Passage to read.
□ □ □ □
Talks between congressional leaders charged with coming up with a plan by Wednesday to cut the national deficit by $1.2 trillion have descended into squabbling and finger-pointing, suggesting that automatic cuts to domestic programs, Medicare and defense spending—rather than a mix of cuts and tax increases—are inevitable.

Republicans remain stubbornly opposed to raising taxes on the wealthiest Americans, while Democrats insist that a deal could be reached if Republicans would agree to allow the Bush tax cuts for the rich to expire. — ARK

The New York Times:

The testy exchanges — which dominated the Sunday talk shows — made clear that leaders in both parties now see the so-called sequester — a term meaning an automatic spending cut — as the most likely solution to reduce the federal deficit by $1.2 trillion over 10 years, instead of a negotiated package of spending reductions and tax increases, something they have been unable to achieve over the last 10 weeks.
□ □ □ □
Dataset excerpts.

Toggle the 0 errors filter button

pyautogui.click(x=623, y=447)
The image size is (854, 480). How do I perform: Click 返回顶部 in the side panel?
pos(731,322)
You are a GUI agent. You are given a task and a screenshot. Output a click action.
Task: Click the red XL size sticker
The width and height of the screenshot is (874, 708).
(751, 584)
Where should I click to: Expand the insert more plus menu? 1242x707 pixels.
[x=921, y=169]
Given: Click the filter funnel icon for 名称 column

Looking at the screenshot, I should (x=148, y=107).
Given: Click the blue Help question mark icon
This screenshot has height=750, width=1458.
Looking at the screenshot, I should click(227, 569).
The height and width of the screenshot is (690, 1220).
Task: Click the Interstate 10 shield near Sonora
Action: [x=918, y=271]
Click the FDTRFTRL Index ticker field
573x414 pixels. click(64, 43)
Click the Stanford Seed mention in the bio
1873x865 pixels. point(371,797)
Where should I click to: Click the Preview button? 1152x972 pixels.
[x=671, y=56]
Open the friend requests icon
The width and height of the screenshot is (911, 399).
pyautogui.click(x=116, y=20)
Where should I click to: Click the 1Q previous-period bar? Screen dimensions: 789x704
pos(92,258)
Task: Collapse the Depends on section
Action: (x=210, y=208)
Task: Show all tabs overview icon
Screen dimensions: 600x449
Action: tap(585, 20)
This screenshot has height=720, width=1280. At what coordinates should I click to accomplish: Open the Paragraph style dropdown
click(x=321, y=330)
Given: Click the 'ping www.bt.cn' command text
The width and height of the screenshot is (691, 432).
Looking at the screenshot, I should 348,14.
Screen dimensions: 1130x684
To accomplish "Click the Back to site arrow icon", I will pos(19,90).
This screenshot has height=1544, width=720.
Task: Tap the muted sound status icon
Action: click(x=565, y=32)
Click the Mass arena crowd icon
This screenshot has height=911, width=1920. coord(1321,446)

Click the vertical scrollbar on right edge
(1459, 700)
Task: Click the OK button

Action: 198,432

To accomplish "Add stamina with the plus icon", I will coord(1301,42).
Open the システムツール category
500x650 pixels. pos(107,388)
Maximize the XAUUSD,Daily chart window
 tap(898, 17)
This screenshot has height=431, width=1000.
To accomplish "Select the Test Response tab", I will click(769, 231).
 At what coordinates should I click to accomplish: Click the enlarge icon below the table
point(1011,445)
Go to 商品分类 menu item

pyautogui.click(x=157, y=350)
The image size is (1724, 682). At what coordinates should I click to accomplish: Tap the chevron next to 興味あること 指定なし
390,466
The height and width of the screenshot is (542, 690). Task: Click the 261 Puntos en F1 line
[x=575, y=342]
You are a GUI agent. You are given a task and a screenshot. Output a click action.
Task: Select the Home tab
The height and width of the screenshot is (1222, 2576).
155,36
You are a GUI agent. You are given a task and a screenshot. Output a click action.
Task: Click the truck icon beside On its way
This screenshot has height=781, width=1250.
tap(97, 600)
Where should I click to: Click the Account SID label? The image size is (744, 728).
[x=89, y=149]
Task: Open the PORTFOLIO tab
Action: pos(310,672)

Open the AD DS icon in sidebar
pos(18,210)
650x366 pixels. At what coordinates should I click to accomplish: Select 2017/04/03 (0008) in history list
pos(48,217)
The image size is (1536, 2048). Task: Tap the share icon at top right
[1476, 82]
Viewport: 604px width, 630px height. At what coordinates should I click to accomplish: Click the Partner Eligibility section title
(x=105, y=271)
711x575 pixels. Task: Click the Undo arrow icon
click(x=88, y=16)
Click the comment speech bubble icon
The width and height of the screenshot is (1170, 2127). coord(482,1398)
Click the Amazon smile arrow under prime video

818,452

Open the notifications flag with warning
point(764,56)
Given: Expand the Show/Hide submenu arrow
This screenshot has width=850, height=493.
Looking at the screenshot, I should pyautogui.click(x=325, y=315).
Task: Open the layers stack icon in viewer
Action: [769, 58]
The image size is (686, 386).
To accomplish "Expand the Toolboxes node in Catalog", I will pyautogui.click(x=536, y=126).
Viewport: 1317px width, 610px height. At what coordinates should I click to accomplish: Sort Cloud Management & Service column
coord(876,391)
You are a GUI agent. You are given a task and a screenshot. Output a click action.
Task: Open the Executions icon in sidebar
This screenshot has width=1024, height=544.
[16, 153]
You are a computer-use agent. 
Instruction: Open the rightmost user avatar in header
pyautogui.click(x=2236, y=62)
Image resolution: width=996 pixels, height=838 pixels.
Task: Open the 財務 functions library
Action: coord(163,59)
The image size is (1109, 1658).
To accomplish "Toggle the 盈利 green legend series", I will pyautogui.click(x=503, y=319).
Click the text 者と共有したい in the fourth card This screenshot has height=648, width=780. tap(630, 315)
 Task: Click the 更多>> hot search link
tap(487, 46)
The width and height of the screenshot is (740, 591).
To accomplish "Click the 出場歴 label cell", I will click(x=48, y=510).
□ □ □ □
Assignment 1. List the three areas of spending that the passage on the deficit talks says would face automatic cuts.
Assignment 2. Carry on the passage about the congressional deficit talks from the point where it ends.

Result 1. Domestic programs, Medicare, and defense spending.

Result 2.
… The focus increasingly is turning to how to perhaps change the mix of automated budget cuts before they take effect in January 2013, if no budget deal is reached this week.

The Congressional Budget Office has estimated that domestic programs would be cut by 7.8 percent, Medicare spending would fall by about 2 percent, while the biggest cut would be to defense programs, which would be reduced by about 10 percent.